After a 39-5 drubbing just two weeks ago the Medics would have been hoping for a fast start, but they had anything but. They were initially ill disciplined in their own half, and on the third time they were punished with College captain James Cox slotting over with a fairly straight kick 25 yards out from the try line.
The Medics did threaten after that, but often their moves were scuppered by either ill-advised or misguided offloads. In the end they were punished by the College, who were rewarded for an excellent move, starting with a break from the halfway line, with a try from centre Sam Moorby. Cox kicked the conversion, and the score was suddenly 10-0.
College advanced dangerously almost straight from the kick off, only to throw it away with a knock on on the 5 metre line. If the Medics breathed a sigh of relief at that moment, it was shortlived. College were in a destructive mood, and weren’t going to be stopped. A driving maul just two minutes later did go over the line. Despite Cox missing the conversion, the scoreline was beginning to look very bleak for the Medics at 15-0.
With the game already almost out of sight, the Medics launched a spirited comeback. Having been camped out within five metres of the College try line for almost three minutes, stand in captain Vernon McGeoch went over to get the medics on the board on the half-hour mark. Again, the conversion was missed, but at half-time, the medics were still in the game.
What had been a fairly one sided game until half-time became a lot closer after the break as the Medics ended a driving move by breaching the College defence and making the score (after the conversion was missed) 15-10.
However the Medics, for all their effort, just couldn’t keep the momentum up. After a prolonged period of play without much action beyond either side’s 22 yard line, the College managed to break through the defence and a large break away resulted in their third try of the night, pushing the gap to 12 points with just twenty minutes to go.

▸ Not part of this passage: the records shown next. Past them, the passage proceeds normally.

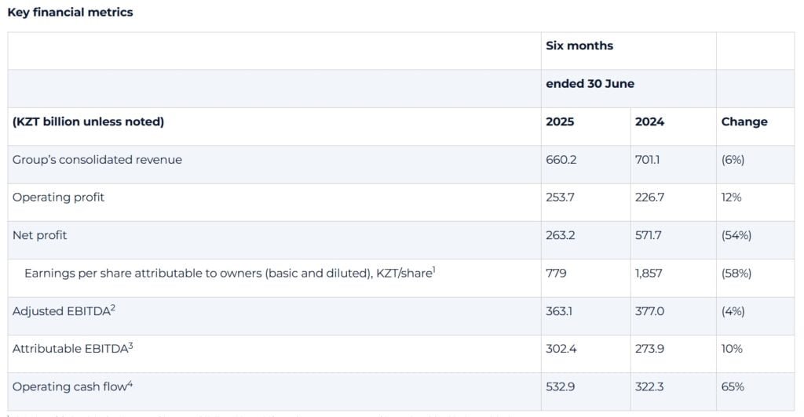Image resolution: width=804 pixels, height=417 pixels.
Task: Select the 'Net profit' row label
Action: click(39, 236)
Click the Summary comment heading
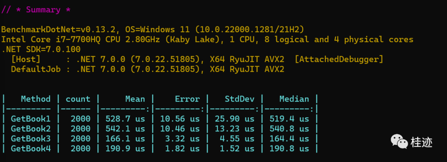Viewport: 447px width, 162px height. click(x=36, y=10)
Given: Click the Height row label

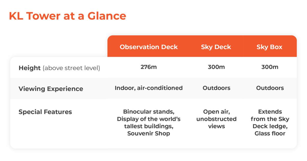Looking at the screenshot, I should 30,68.
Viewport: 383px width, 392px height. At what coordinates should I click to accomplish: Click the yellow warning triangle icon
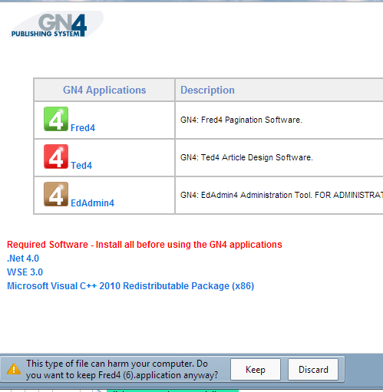14,369
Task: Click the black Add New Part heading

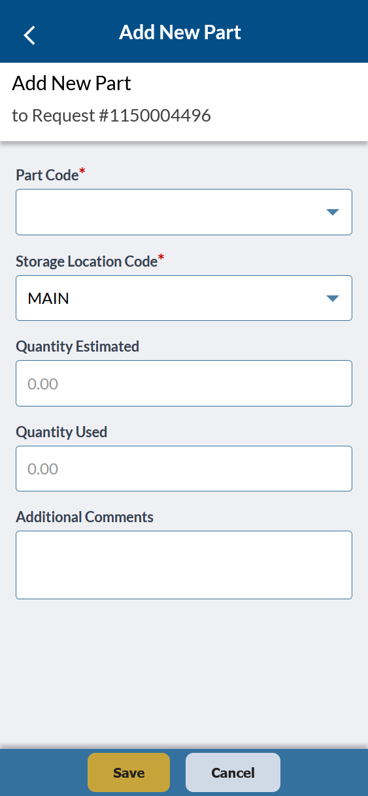Action: 72,84
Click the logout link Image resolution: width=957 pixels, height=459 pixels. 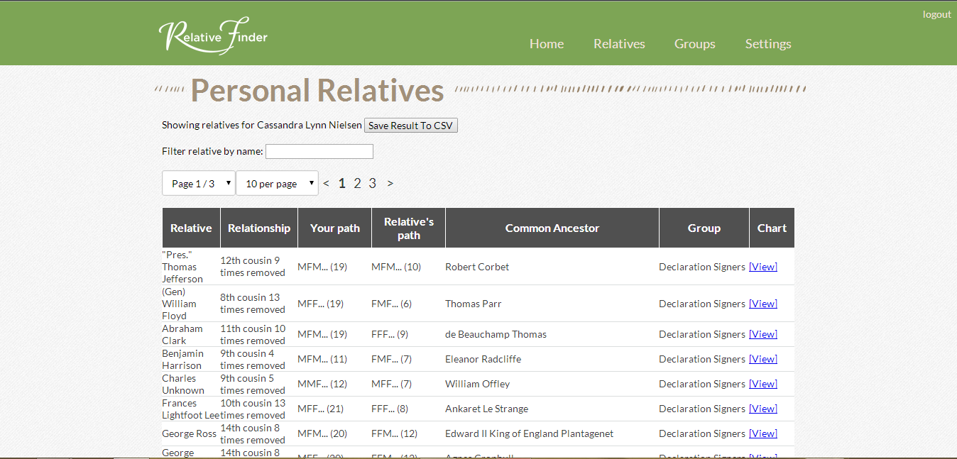point(936,13)
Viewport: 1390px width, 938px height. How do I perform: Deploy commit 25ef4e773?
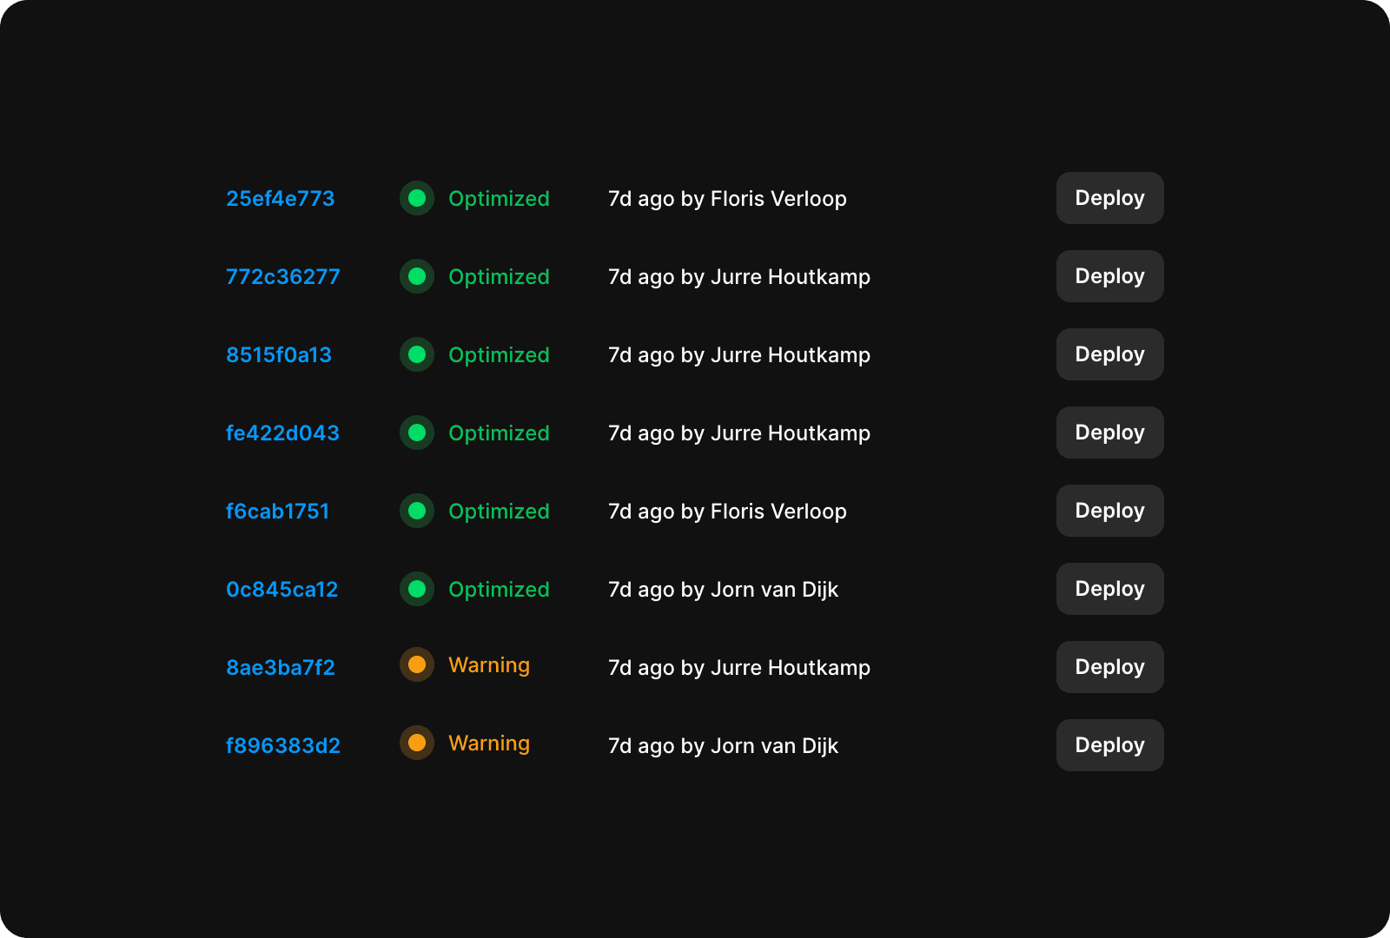point(1109,198)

The Medics did continue to push, but a series of penalties on the five metre line resulted to nothing, pretty much summing up their night. The game was in danger of petering out but the College came to the rescue, adding additional excitement at the end of the game. In the last four minutes the College ran through the tired Medics, adding two more tries close to the end of the game to finish off the game with a resounding 32-10 win. A cynic might say that these tries added gloss to the score, but in reality it showed the true gulf in performance of the two teams on the night itself.
Man of the match was awarded to the College centre Sam Moorby, whose strong performance proved one of the major difference. He scored two tries as well, making him a worthy winner of the award, despite captain James Cox also having a storming game.

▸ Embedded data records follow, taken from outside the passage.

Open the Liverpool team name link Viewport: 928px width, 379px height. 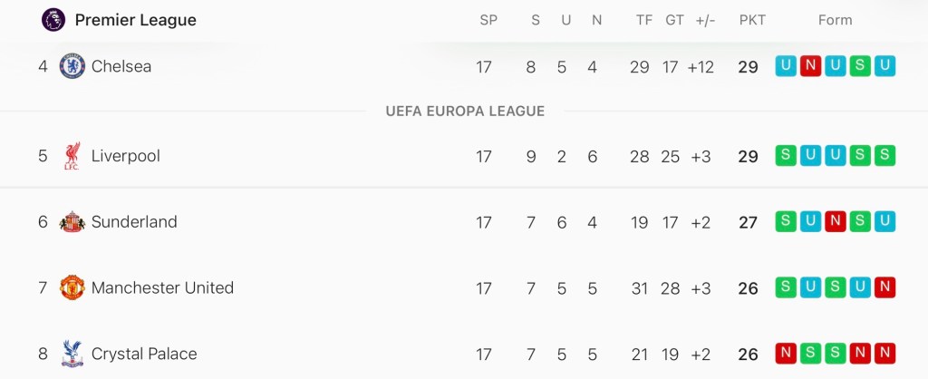point(126,156)
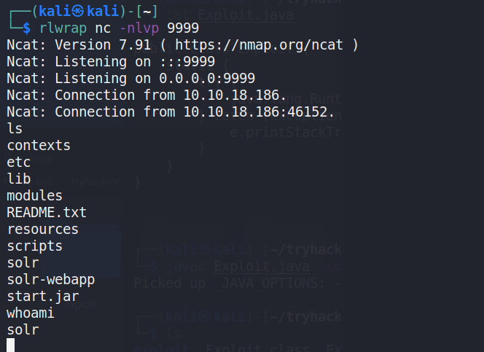The image size is (484, 352).
Task: Click the terminal cursor block at the bottom
Action: (x=11, y=345)
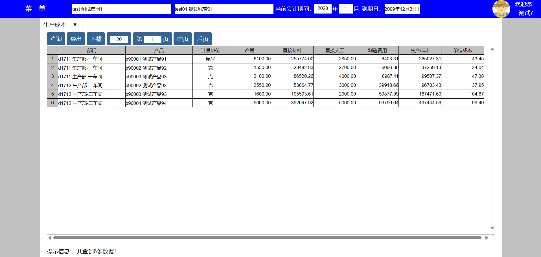Screen dimensions: 541x257
Task: Select the test 测试集团1 group field
Action: click(x=121, y=9)
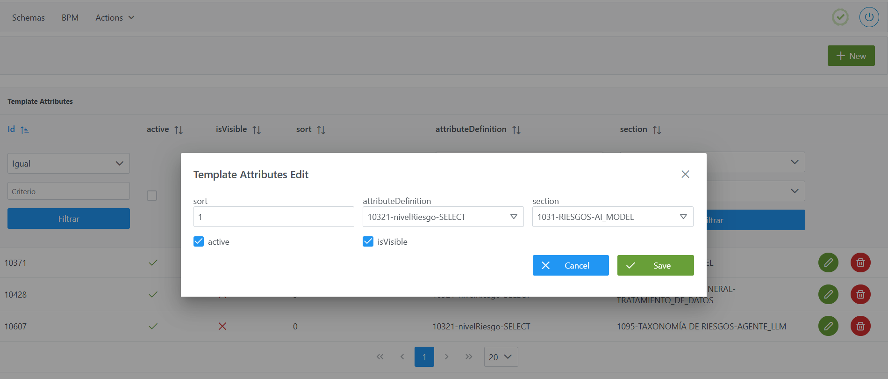Image resolution: width=888 pixels, height=379 pixels.
Task: Click trash icon for row 10371
Action: pos(860,263)
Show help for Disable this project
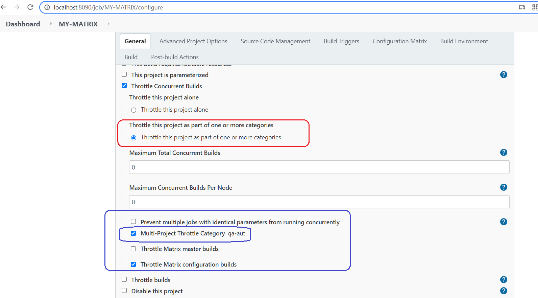The image size is (538, 298). click(x=503, y=291)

Speaking to Felix after the game, ACC Chair and Rugby Honorary Secretary Oli Benton said of the win “While the lead up to this years Varsity has been less than ideal, the performance on the night put all those worries to bed. Building off the back of a comprehensive beating of the Medics a couple of weeks ago, IC brought their positive attacking rugby back to the Stoop. With the customary high levels of sand ensuring the pitch wasn’t boggy, the College backs played aggressively behind a solid platform provided by the forwards. Particular mentions must go to the scrum half Durkin, who was always a threat, the flyhalf and captain Cox, who marshalled the game with customary aplomb and Moorby who brought his usual physicality with some excellent hard running and support lines.”